In Michigan, it is estimated that there will be 5,400 new cases and 940 deaths due to prostate cancer in 2018. Experts believe routine exercise, eating a variety of vegetables and fruit and staying at a healthy weight will help to lower a man’s risk of getting prostate cancer.
Age, race and family history may increase a man’s chance of getting prostate cancer. The chance of getting prostate cancer increases after age 50. Prostate cancer is also more likely to be found in African-American men.
“There may not be any symptoms with early prostate cancer,” said Nick Lyon, MDHHS director. “Men should talk with their healthcare provider about screening, potential benefits and known limitations in order to make the testing decision that is right for them.”

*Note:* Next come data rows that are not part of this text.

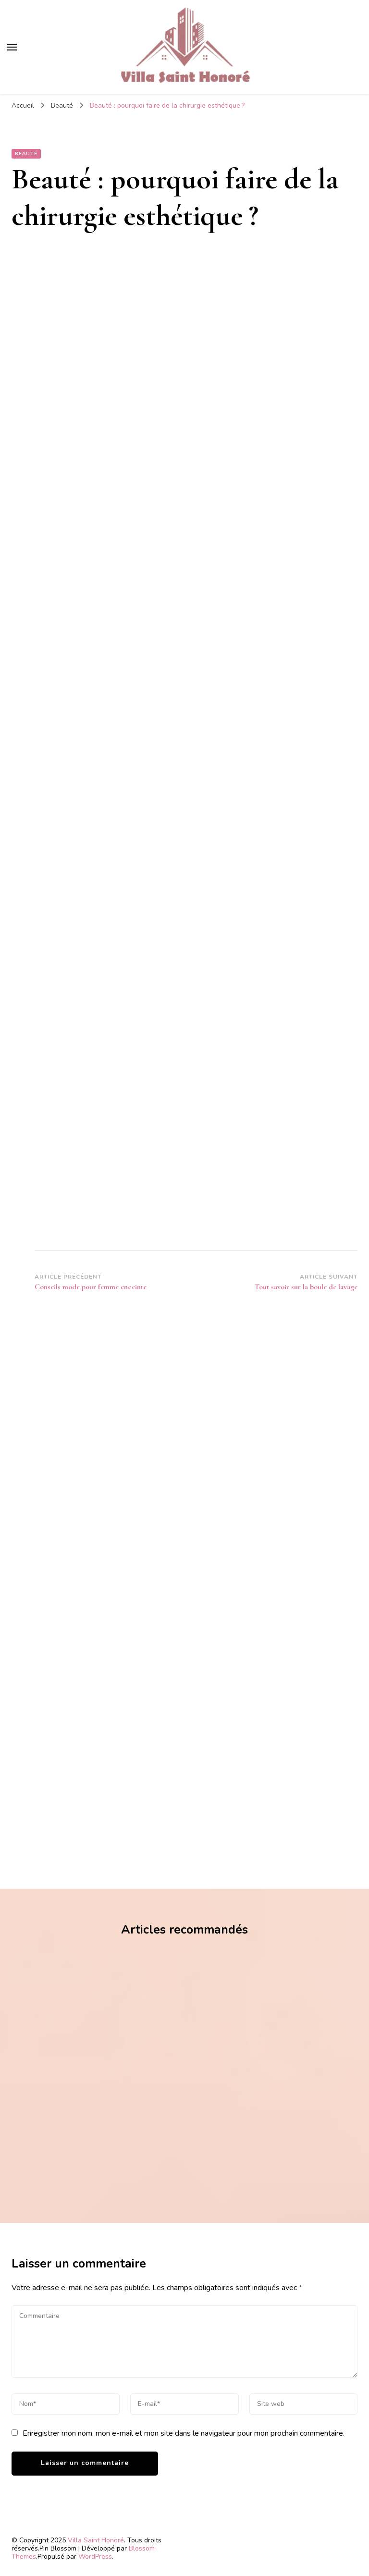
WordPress (95, 2556)
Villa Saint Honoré (96, 2540)
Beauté (26, 153)
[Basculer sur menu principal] (12, 47)
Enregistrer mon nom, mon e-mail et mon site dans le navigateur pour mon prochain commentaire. (183, 2433)
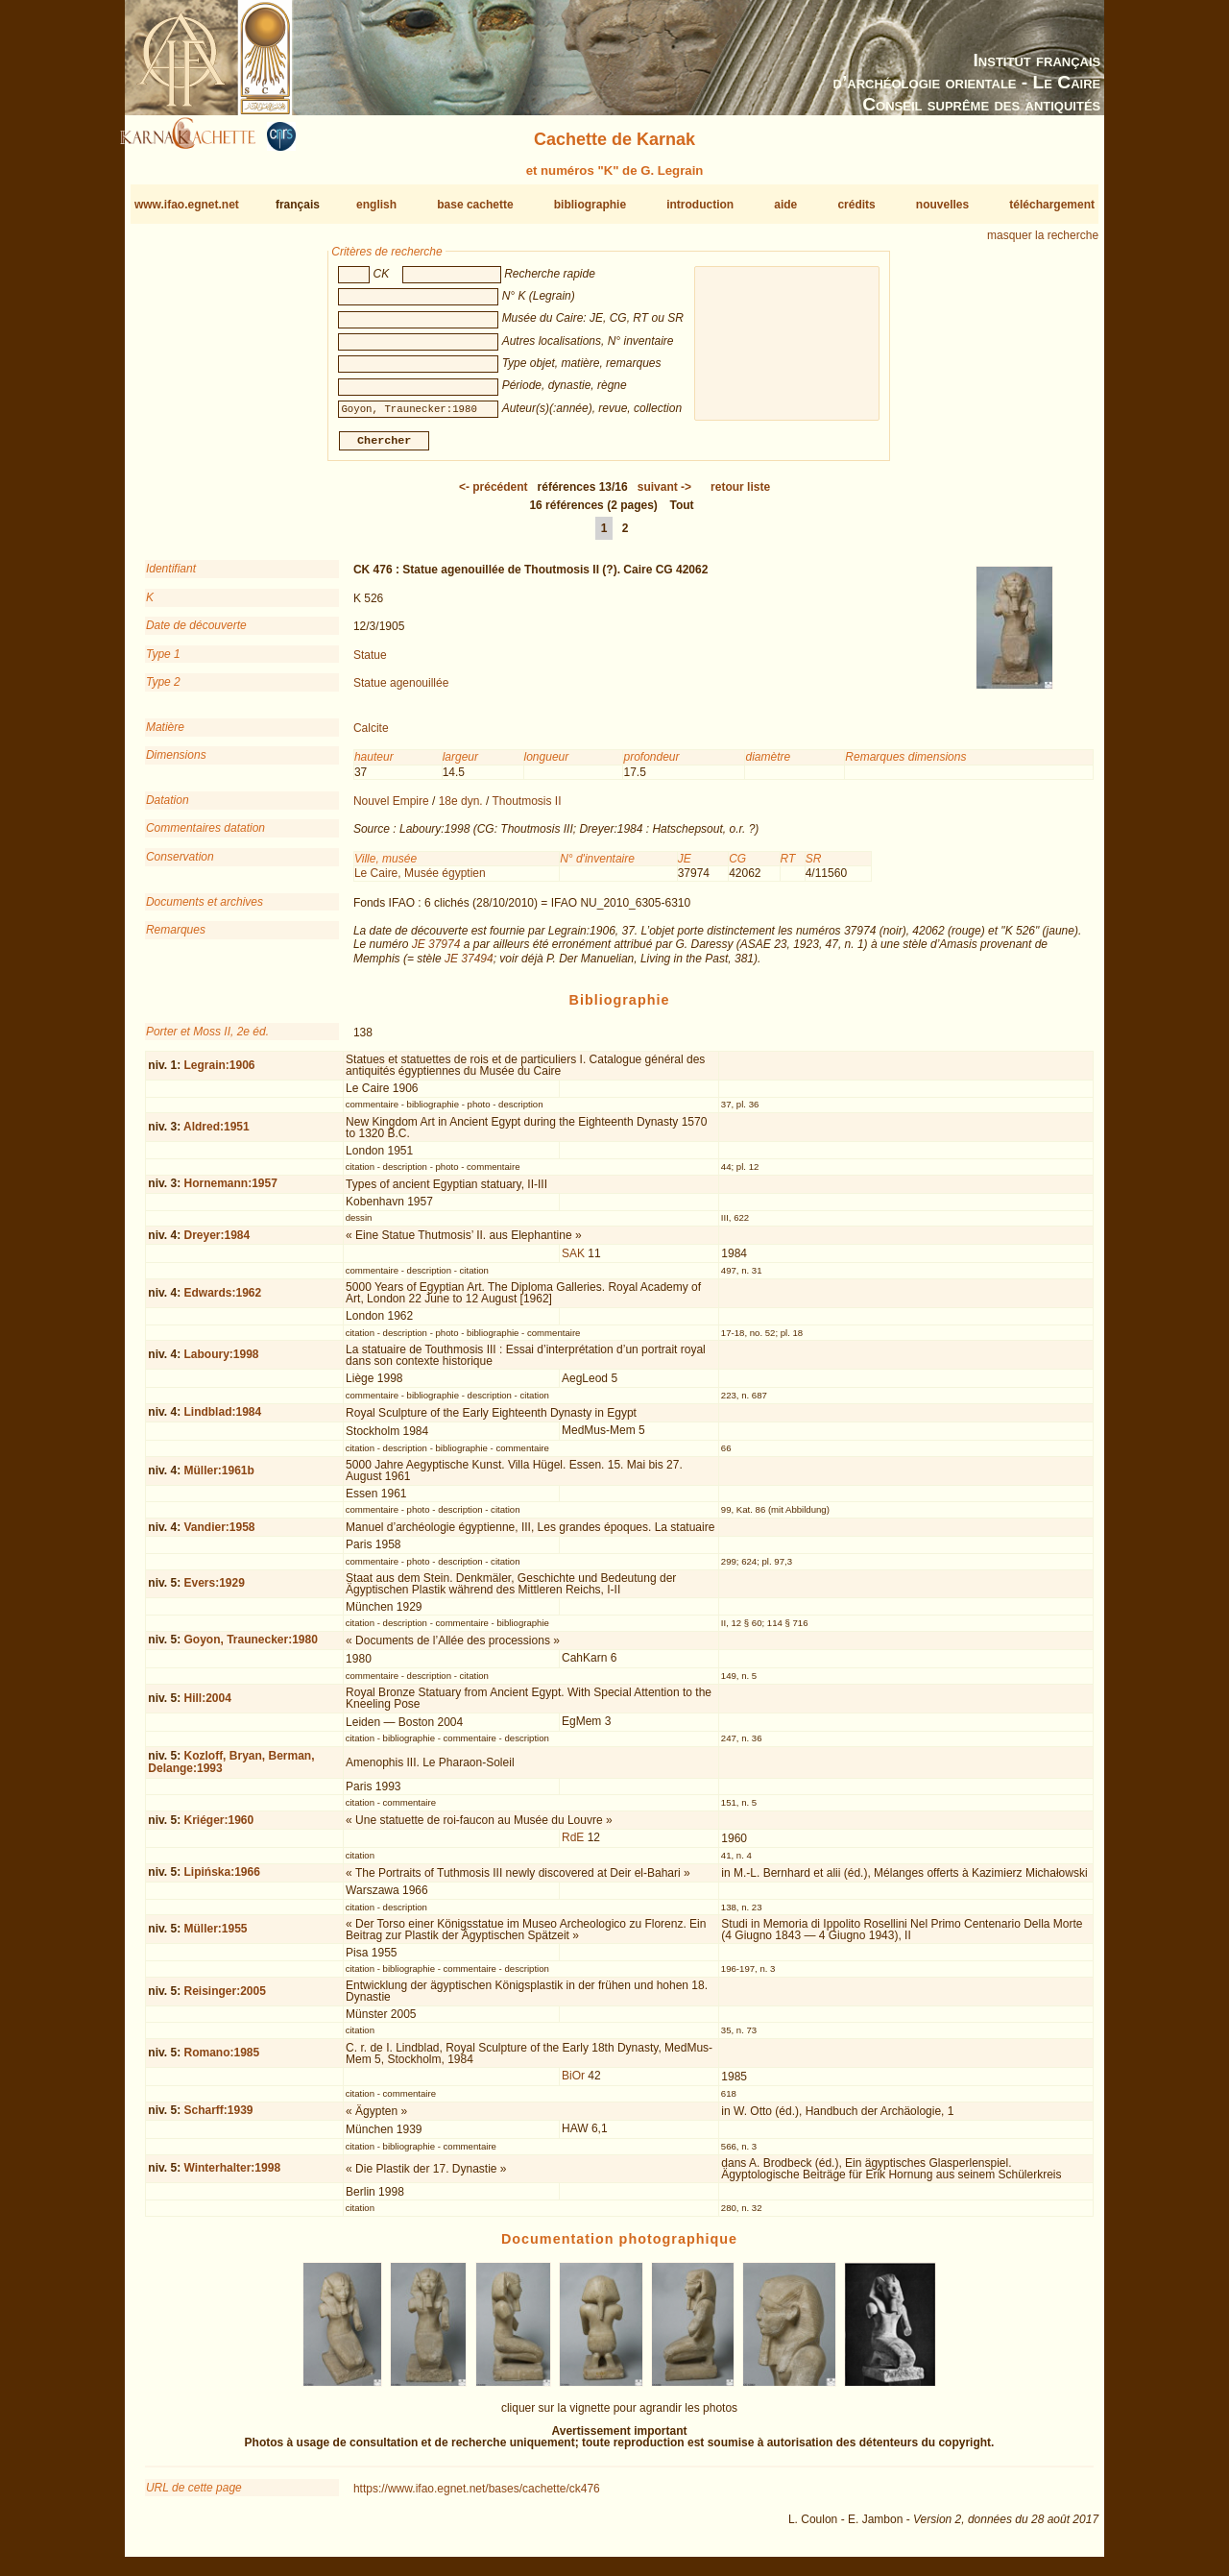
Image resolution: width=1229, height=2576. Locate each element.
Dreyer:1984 (216, 1243)
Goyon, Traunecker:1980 (250, 1647)
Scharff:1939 (218, 2118)
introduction (700, 204)
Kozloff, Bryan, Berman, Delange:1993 (231, 1770)
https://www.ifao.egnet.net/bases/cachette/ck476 (476, 2495)
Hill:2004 (206, 1706)
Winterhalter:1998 (231, 2175)
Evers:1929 (213, 1590)
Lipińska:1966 (221, 1879)
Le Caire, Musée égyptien (420, 880)
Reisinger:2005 (224, 1998)
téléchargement (1052, 204)
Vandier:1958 (218, 1534)
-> (664, 494)
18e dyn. (461, 808)
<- (493, 494)
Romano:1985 (221, 2060)
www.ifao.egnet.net (186, 204)
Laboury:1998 (220, 1362)
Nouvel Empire (391, 808)
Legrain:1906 (218, 1073)
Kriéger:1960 (218, 1827)
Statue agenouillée (400, 690)
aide (785, 204)
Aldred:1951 (216, 1134)
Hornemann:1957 (230, 1191)
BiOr (573, 2083)
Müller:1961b (218, 1477)
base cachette (475, 204)
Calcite (371, 735)
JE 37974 (436, 952)
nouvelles (942, 204)
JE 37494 (469, 966)
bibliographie (590, 204)
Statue (370, 661)
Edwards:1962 (222, 1300)
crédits (856, 204)
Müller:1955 (215, 1936)
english (376, 204)
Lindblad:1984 (222, 1419)
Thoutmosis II (527, 808)
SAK (573, 1261)
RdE (573, 1845)
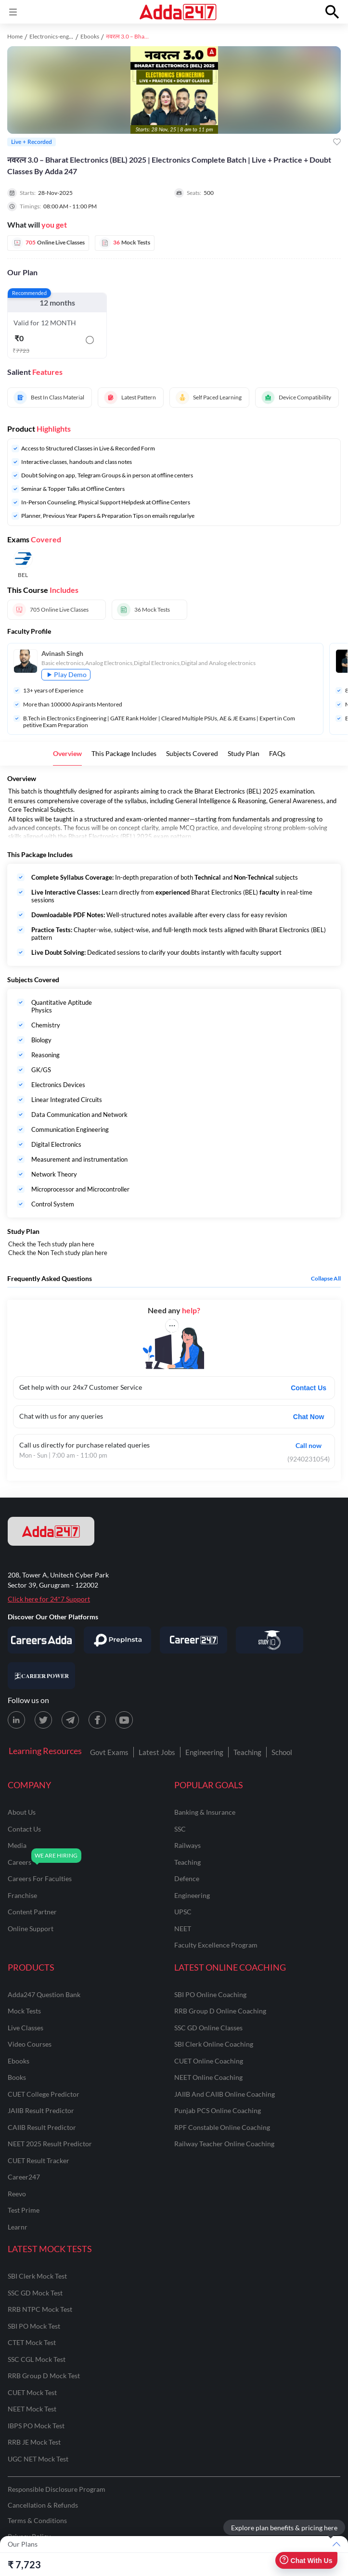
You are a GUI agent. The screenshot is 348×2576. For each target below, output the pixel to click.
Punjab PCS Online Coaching (217, 2110)
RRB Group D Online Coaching (220, 2011)
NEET (182, 1928)
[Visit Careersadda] (41, 1640)
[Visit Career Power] (41, 1675)
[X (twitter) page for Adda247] (43, 1720)
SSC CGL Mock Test (36, 2359)
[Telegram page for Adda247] (70, 1720)
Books (17, 2077)
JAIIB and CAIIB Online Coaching (224, 2094)
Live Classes (25, 2028)
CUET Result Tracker (38, 2160)
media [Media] (17, 1845)
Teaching (247, 1752)
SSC (180, 1829)
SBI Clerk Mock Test (37, 2276)
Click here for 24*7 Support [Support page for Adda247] (49, 1599)
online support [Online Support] (30, 1928)
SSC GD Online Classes (208, 2028)
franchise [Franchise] (22, 1895)
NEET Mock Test (32, 2409)
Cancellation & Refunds (43, 2505)
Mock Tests (24, 2011)
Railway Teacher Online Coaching (224, 2144)
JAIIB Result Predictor (41, 2110)
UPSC (183, 1912)
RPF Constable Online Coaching (222, 2127)
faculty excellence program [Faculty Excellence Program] (216, 1945)
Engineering (204, 1752)
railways (187, 1845)
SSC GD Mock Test (35, 2293)
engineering (192, 1895)
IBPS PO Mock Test (36, 2426)
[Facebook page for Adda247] (97, 1720)
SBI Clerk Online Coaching (213, 2044)
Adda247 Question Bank (44, 1994)
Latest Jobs (157, 1752)
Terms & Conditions (37, 2520)
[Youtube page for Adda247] (124, 1720)
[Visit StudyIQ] (269, 1640)
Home (15, 36)
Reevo (17, 2194)
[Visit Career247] (193, 1640)
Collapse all (326, 1278)
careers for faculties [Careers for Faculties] (40, 1878)
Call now (309, 1445)
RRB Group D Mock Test (44, 2375)
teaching (187, 1862)
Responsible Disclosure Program (56, 2489)
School (281, 1752)
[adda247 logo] (51, 1531)
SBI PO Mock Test (34, 2326)
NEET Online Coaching (208, 2077)
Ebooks (89, 36)
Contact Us (308, 1388)
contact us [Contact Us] (24, 1829)
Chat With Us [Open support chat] (306, 2560)
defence (186, 1878)
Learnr (17, 2227)
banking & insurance (204, 1812)
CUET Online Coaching (208, 2061)
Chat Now (308, 1417)
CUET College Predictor (43, 2094)
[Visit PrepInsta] (117, 1640)
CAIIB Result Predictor (42, 2127)
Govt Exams (109, 1752)
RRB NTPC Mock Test (40, 2309)
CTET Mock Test (32, 2342)
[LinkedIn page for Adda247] (16, 1720)
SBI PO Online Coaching (210, 1994)
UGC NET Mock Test (38, 2459)
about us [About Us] (22, 1812)
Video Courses (30, 2044)
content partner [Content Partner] (32, 1912)
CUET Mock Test (32, 2392)
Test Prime (23, 2210)
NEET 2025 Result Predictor (50, 2144)
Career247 (24, 2177)
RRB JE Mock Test (34, 2442)
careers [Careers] (19, 1862)
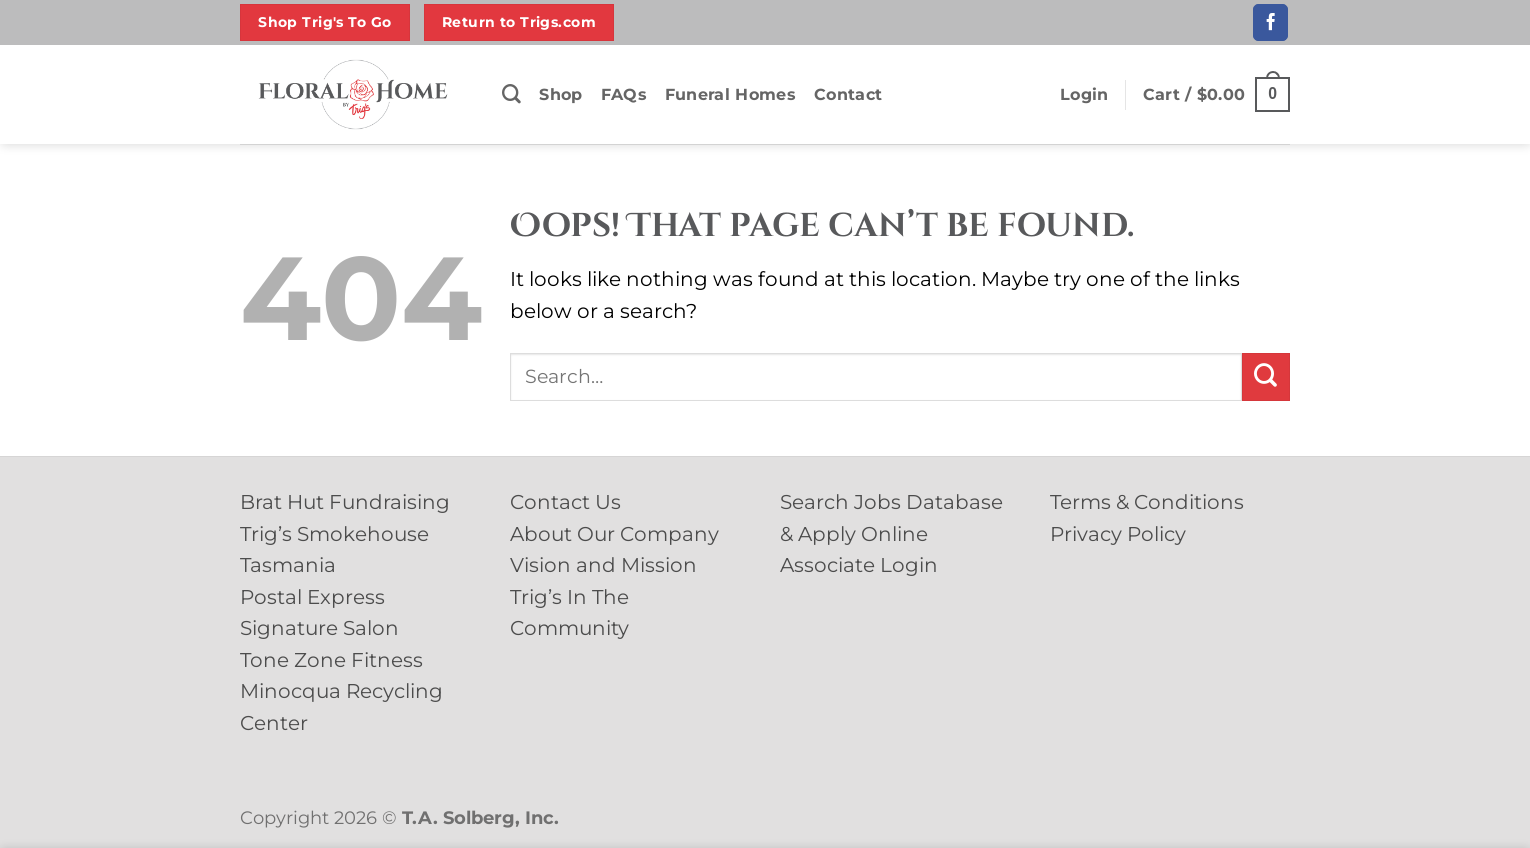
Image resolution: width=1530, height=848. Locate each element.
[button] (1084, 95)
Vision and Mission (603, 565)
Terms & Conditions (1147, 502)
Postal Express (312, 597)
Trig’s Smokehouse (334, 534)
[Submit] (1266, 377)
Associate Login (859, 565)
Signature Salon (319, 628)
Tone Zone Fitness (331, 660)
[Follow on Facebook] (1271, 22)
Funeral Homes (730, 94)
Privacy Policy (1118, 534)
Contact (848, 94)
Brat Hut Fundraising (345, 502)
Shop (560, 94)
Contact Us (565, 502)
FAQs (624, 94)
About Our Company (614, 534)
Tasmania (288, 565)
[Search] (511, 94)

Men with average risk – white with no family history – should have this discussion with their doctor beginning at age 50. Men at higher risk, including African-Americans or men with close relatives with prostate cancer, should have this discussion with their doctor as soon as 40 years of age. Prostate cancer may be found early by testing the amount of prostate-specific antigen in a man’s blood along with performing an examination.
Talk to your doctor about screening and ask if it is right for you. And call your doctor if you have any of these signs or symptoms: difficulties with urination, a need to urinate frequently especially at night, difficulties having an erection, pain or burning while urinating and blood in the urine or semen.